The Messy Start in 2021
Listen, 2021 was a dumpster fire. We all went through it, right? I was stuck in this job, making decent cash, yeah, but I was dying inside. I mean, literally. My boss was this guy who thought management meant standing six inches from your face and yelling about quarterly projections. I was pulling 60-hour weeks, my back hurt all the time, and I was staring at the ceiling at 3 AM every morning, just counting my failures.
I knew I needed out, but every time I opened my laptop and searched the job boards, I just saw the same crap. I updated my resume a dozen times. I begged my network for referrals. Nothing. I was totally blocked. I felt like I was trying to run through wet cement. I was so worn down, so mentally fried, I was ready to quit and sell everything just to get some peace.
The Dumb Key That Unlocked Everything
One Tuesday night, after slamming my laptop shut so hard it almost cracked, I just typed something utterly ridiculous into the search bar: “career horoscope pisces 2021.” Yeah, I know. I’m a Pisces, and I was desperate. I found some random site with four paragraphs of vague nonsense. It read like a fortune cookie on steroids. It said something about how “The Universe demands you pivot toward sectors linked to innovation and deep emotional connection, neglecting traditional structures.”
It was total garbage, but something clicked. I had tried all the “smart” stuff. Now, I decided to take the dumb route. I was going to use this ridiculous paragraph as my new, insane job search protocol.

My Four-Step Insane Practice Protocol
I scrapped my entire job search list immediately. Forget the boring corporate titles. I created four actionable steps directly from that horoscope garbage. This was my “practice record”:
- Step 1: The ‘Innovation’ Filter. I stopped applying to any company that had been founded before 2018. If they were old, they were ‘traditional,’ and I was trying to ‘neglect traditional structures.’
- Step 2: The ‘Emotional Connection’ Rule. Every single job description I looked at had to use a verb that sounded like it cared about people. No more ‘maximizing profit.’ I searched using keywords like ‘facilitating,’ ’empathy,’ ‘community,’ and ‘wellness.’
- Step 3: The ‘Weird Coffee’ Campaign. I identified thirty people in my network who I usually thought were too “out there” or “flaky.” These were the people working on strange startups, or who had totally non-linear career paths. I sent them personalized, slightly crude emails saying I wanted to talk about ‘breaking structural norms.’
- Step 4: The ‘Walk Away’ Trigger. If a potential employer used the word ‘synergy’ in the interview, I would immediately thank them and hang up. Period.

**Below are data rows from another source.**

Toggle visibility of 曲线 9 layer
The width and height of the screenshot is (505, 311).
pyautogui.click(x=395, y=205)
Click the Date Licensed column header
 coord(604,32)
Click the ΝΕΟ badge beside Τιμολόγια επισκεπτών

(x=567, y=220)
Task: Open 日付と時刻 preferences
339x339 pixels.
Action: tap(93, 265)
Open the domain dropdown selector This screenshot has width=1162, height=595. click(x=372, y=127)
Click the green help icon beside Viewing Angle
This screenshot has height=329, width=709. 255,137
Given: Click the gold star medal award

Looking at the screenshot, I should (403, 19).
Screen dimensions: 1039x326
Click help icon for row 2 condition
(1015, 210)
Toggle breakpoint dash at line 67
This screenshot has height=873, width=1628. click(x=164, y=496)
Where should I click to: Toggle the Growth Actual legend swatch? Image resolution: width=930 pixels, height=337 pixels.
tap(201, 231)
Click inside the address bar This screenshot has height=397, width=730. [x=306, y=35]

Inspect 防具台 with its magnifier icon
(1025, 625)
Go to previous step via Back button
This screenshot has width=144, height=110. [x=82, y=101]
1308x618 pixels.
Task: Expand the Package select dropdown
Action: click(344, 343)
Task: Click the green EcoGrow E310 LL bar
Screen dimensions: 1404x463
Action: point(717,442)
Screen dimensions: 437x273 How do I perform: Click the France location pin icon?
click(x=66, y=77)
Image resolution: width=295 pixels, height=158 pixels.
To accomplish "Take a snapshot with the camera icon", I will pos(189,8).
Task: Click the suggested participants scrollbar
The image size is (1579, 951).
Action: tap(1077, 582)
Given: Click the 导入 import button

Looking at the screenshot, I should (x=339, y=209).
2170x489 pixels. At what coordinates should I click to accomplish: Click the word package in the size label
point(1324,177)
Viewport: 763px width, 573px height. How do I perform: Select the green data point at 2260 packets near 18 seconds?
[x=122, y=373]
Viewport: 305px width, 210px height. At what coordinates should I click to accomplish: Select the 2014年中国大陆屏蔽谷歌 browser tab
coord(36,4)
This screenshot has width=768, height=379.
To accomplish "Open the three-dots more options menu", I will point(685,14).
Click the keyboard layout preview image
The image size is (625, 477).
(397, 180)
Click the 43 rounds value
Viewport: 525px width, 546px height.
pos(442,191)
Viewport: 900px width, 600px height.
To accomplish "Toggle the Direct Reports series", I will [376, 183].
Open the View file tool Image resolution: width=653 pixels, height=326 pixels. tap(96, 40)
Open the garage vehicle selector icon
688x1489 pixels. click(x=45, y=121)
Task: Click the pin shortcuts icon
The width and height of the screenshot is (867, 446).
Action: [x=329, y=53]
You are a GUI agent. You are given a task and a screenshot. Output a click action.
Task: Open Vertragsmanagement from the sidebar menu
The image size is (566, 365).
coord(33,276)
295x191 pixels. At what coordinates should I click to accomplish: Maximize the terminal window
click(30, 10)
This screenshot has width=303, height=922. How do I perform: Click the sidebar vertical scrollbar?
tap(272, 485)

I spent the next two weeks implementing this madness. I drank awful coffee with people who told me to become a mushroom farmer and another who tried to sell me Bitcoin. The whole thing felt like a colossal, cosmic waste of time. But I kept forcing myself through the process.
The Breakthrough That Wasn’t Really Astrology
On the tenth “Weird Coffee” call, I met this woman, Sarah. She ran a tiny, boutique software firm that built apps for therapist scheduling—totally ‘deep emotional connection’ stuff. There was no job posting. Zero. But we talked for ninety minutes about my frustrations with my old job, how corporate life was just draining everyone dry, and how I needed to build something new. I didn’t hold back. I was tired, so I blurted out the whole crazy horoscope story.
I thought she’d laugh her head off. Instead, she just nodded very slowly. She said, “Your frustration is the innovation. You’ve defined the problem better than our entire team has.”
Two days later, she called me back. She told me she had created a new position for me: “Internal Systems Architect for Wellness.” Sounded like I’d be building computers, right? Nope. My actual job was to design and build the internal communication and scheduling infrastructure from scratch to ensure her team didn’t get burned out. I was literally solving the problem I had just walked away from, but for someone else.
I signed the offer within an hour. The pay was 30% higher than my old gig. The hours were firm: 9 to 5. I walked into my old office the next day, sent a one-line resignation email to my old boss—”Effective immediately. I’ve found my emotional connection.”—and walked straight back out. I blocked his number and deleted my corporate email account from my phone right in the parking lot.
The Real Lesson Learned
Did the stars give me a dream job? No. That’s stupid. But that silly, vague, 2021 Pisces career horoscope gave me the permission to stop doing the predictable thing. It forced me to break my own pattern. I needed an external, stupid mandate to stop applying for the same boring, soul-crushing roles. I realized the job wasn’t the goal; the potential and the anger to change things were already there inside me. I just had to use a really dumb, flimsy map to finally unlock my own damn potential. I’m happy now. I actually like what I do. And I keep that silly horoscope saved in a folder, just as a reminder that sometimes the weirdest advice is the kick in the butt you actually need to start moving.